* [DESCRIPTION OF THE TASK] Take every line containing "agent" from the material and copy it.

=======

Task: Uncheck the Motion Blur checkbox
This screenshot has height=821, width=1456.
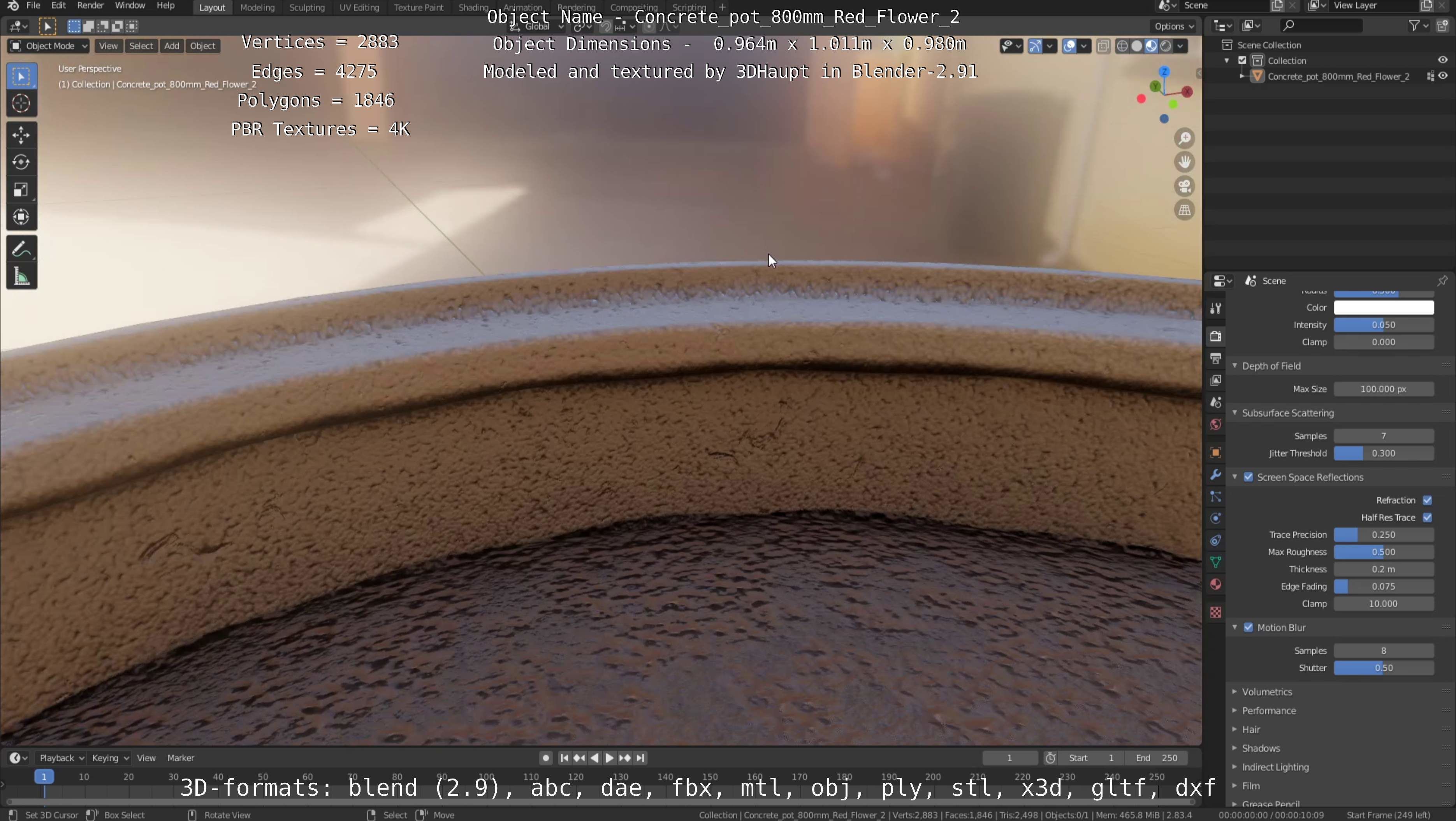Action: click(x=1249, y=628)
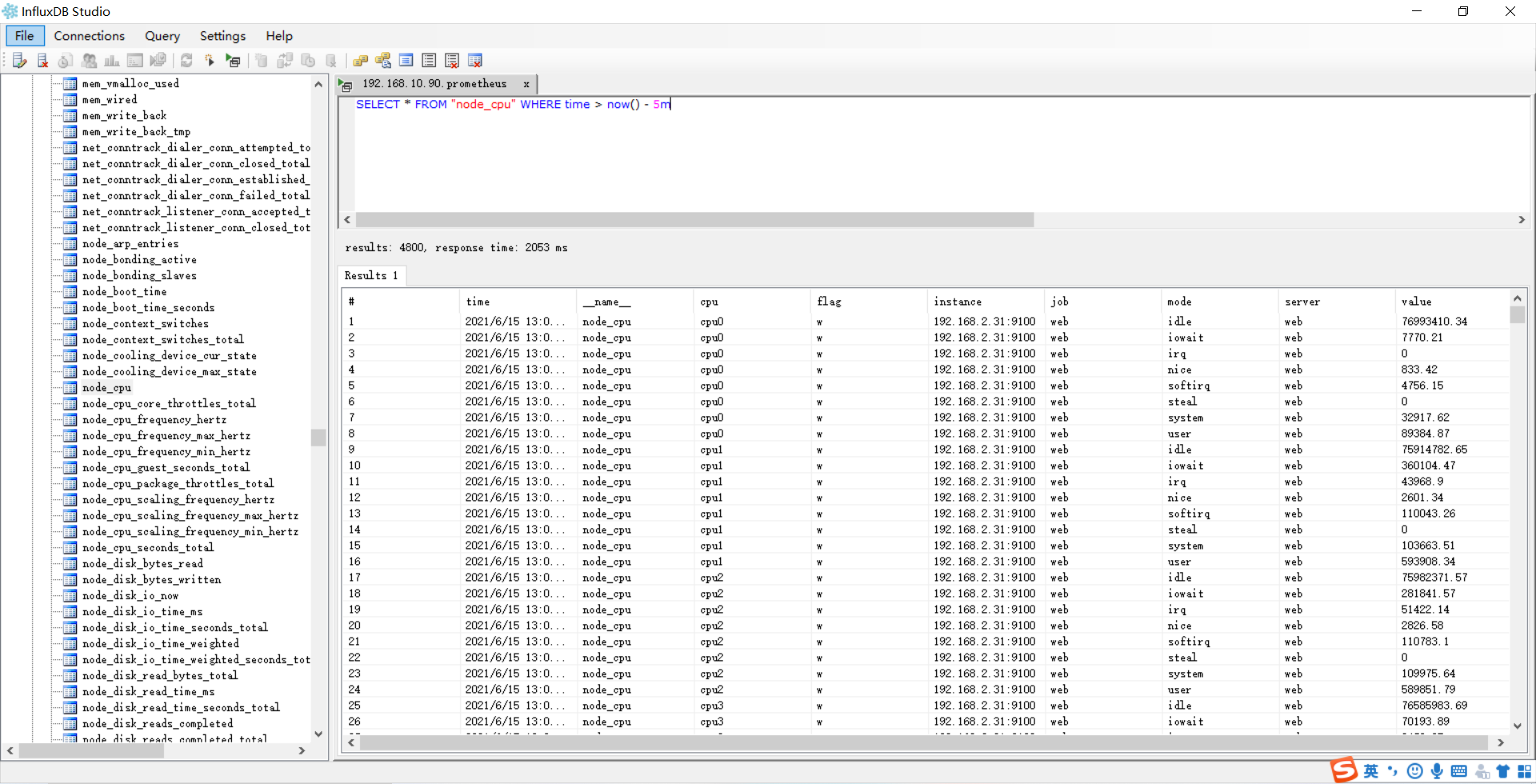Open the connections manager users icon

(89, 61)
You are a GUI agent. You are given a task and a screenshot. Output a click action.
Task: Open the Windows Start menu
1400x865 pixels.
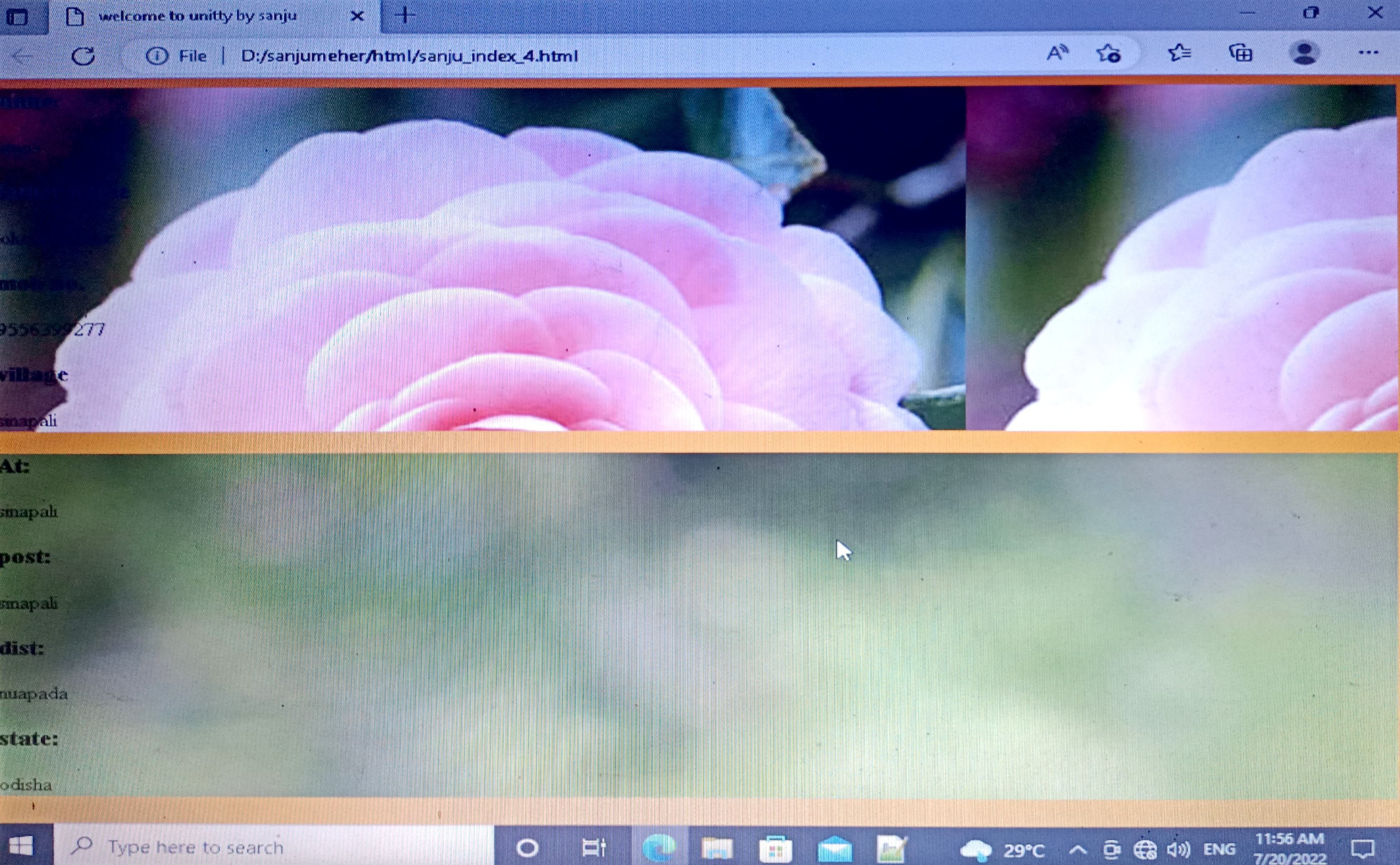(22, 845)
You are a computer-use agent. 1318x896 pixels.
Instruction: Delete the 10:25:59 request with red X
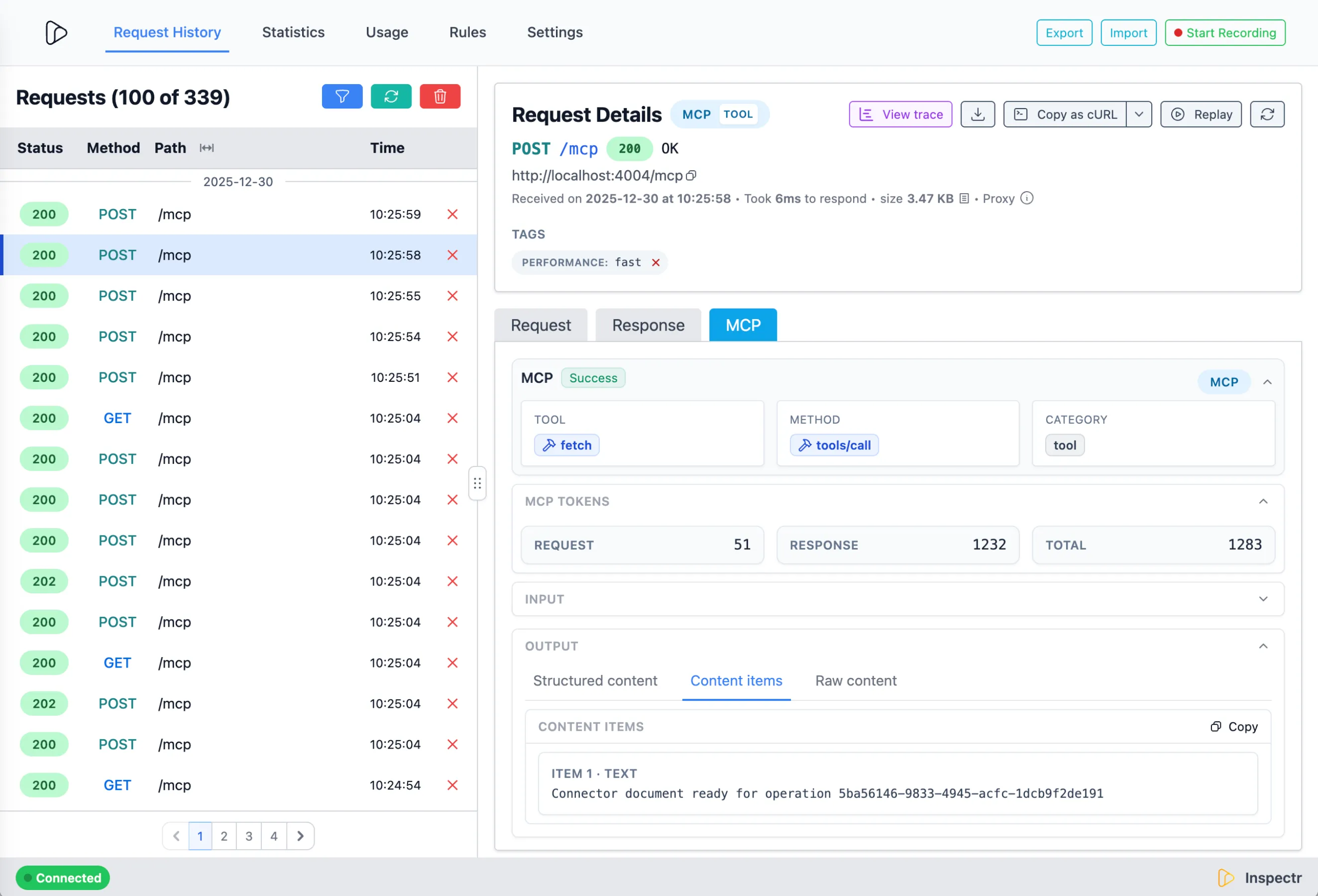pos(452,215)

=======

* [WRITTEN RESPONSE]
You are a GUI agent. You are given a task and a screenshot. Output a click action.
You are a computer-use agent. 1318x896 pixels.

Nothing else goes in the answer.